◆ Activity
Your answer consists of the lines in the data that contain "showing". Copy each of them.

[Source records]
***

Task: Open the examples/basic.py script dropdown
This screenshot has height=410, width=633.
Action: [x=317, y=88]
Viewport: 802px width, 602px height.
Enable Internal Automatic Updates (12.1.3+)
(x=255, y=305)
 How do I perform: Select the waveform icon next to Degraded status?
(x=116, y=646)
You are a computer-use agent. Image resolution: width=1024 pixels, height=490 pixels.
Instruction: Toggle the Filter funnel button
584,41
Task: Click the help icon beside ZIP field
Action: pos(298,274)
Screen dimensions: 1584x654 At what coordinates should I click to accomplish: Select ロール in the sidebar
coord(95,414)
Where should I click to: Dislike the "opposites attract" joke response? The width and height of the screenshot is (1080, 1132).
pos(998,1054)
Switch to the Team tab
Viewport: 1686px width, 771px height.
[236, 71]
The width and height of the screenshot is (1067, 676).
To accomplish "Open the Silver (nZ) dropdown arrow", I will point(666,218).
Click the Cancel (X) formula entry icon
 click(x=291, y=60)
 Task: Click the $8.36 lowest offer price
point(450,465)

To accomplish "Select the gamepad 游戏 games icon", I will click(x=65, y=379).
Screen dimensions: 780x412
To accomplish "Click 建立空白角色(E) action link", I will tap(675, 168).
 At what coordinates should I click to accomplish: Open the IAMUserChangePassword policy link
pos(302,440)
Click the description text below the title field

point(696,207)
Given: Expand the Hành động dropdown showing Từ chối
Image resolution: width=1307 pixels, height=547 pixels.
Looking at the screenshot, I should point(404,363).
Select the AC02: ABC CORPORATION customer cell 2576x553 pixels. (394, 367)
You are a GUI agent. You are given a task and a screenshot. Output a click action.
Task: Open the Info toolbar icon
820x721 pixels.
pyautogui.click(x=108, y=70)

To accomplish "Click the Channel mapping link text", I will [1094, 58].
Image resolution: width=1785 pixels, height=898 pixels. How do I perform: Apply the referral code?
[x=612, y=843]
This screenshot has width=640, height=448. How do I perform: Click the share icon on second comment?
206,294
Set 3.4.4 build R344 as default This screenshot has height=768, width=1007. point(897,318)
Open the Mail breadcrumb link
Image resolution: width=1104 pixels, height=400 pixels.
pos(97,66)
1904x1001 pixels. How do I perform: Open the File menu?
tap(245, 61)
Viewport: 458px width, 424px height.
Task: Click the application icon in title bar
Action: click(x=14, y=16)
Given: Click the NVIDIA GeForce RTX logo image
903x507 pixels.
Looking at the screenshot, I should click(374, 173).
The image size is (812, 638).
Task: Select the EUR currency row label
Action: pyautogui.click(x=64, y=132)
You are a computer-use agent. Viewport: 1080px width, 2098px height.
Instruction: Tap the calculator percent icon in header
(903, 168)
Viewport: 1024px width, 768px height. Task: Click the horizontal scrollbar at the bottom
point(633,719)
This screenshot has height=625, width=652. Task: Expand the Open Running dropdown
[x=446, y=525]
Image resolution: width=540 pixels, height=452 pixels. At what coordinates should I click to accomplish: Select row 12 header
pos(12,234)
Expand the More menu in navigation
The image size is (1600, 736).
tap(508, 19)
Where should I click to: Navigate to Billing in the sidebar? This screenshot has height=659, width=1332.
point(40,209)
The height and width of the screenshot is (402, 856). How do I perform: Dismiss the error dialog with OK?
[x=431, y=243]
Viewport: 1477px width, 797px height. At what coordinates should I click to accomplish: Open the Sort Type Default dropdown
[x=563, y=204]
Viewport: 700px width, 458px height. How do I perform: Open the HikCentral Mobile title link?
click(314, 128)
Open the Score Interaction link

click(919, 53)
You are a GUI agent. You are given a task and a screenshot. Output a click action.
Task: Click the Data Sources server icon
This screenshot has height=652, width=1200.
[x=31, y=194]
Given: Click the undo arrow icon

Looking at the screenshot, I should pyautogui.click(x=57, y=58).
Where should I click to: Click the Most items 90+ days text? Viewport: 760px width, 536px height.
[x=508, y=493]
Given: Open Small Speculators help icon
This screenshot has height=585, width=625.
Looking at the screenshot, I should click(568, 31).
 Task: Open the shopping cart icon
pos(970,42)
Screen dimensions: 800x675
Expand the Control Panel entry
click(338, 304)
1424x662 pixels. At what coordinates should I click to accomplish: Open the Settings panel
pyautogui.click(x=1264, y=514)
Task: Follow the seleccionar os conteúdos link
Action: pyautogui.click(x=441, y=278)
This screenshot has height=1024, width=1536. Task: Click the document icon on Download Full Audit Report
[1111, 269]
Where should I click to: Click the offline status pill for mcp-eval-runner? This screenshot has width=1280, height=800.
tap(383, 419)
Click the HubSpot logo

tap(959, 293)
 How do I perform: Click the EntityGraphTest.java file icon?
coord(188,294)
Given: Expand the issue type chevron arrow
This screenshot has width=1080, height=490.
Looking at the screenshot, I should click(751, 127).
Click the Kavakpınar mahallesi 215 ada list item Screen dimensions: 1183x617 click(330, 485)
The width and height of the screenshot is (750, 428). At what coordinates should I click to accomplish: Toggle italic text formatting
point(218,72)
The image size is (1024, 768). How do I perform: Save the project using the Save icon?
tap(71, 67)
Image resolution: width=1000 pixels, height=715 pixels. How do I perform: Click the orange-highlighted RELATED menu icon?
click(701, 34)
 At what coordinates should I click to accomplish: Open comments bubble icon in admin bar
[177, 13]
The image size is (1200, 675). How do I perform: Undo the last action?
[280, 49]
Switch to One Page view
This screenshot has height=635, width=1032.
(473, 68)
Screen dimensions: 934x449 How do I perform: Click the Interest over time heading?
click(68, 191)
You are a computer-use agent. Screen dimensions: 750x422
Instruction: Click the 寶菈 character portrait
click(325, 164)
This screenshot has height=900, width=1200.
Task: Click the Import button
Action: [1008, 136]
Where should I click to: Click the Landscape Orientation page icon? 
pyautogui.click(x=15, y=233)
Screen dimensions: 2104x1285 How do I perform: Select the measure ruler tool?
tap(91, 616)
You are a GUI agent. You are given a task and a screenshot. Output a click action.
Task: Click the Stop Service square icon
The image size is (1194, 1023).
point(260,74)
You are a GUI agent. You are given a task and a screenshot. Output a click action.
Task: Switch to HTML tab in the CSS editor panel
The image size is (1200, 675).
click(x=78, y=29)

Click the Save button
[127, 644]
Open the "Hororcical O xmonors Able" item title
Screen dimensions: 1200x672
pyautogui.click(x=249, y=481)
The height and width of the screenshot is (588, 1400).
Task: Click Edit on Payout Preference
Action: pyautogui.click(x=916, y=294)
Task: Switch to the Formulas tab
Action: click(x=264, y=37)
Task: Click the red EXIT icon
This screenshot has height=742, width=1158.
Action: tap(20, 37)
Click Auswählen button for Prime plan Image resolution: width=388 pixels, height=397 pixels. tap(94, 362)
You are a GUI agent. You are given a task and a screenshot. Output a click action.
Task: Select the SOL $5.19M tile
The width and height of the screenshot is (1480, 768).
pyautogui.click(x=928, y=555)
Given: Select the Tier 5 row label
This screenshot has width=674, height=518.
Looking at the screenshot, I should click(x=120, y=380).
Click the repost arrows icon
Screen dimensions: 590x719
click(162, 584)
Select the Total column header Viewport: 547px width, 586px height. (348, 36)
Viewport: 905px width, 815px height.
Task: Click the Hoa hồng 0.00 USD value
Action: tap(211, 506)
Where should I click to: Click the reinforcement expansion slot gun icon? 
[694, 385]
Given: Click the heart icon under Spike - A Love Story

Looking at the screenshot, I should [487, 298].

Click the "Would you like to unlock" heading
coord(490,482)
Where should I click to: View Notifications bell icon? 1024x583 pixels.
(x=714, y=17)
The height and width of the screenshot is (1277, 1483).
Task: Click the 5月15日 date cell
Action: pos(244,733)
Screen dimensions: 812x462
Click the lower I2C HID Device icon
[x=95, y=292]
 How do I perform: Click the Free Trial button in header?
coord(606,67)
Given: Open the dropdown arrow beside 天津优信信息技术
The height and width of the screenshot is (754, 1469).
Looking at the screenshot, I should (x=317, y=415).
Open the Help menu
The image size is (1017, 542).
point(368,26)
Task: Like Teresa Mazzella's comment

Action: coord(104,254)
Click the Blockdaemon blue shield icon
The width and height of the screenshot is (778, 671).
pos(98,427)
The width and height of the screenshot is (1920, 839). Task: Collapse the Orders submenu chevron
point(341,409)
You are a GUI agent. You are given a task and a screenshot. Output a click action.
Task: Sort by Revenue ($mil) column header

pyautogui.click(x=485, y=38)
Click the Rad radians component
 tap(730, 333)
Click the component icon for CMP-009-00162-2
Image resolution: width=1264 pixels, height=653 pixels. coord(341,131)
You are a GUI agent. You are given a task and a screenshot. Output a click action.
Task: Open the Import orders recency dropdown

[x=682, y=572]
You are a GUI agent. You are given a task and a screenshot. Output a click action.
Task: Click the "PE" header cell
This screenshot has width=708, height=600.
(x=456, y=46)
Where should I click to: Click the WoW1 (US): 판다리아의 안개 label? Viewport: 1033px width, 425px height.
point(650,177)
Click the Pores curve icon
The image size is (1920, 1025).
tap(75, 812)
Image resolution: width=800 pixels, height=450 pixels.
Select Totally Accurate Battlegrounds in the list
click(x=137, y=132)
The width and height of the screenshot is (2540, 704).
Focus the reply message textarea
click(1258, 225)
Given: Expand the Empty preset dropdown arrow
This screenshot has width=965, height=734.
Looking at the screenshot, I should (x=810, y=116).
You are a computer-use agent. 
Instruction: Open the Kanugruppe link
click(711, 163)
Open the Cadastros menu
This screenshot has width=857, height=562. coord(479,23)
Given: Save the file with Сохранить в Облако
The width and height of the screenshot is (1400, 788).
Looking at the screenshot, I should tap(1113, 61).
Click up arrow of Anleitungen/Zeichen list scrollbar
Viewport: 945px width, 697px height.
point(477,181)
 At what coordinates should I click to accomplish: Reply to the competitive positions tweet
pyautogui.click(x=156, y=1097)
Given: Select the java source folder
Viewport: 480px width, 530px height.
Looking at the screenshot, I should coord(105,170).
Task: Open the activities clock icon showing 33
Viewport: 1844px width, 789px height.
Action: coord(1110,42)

***

◆ Response for this exercise
Given: Expand the Hành động dropdown showing Từ chối
Task: Open the activities clock icon showing 33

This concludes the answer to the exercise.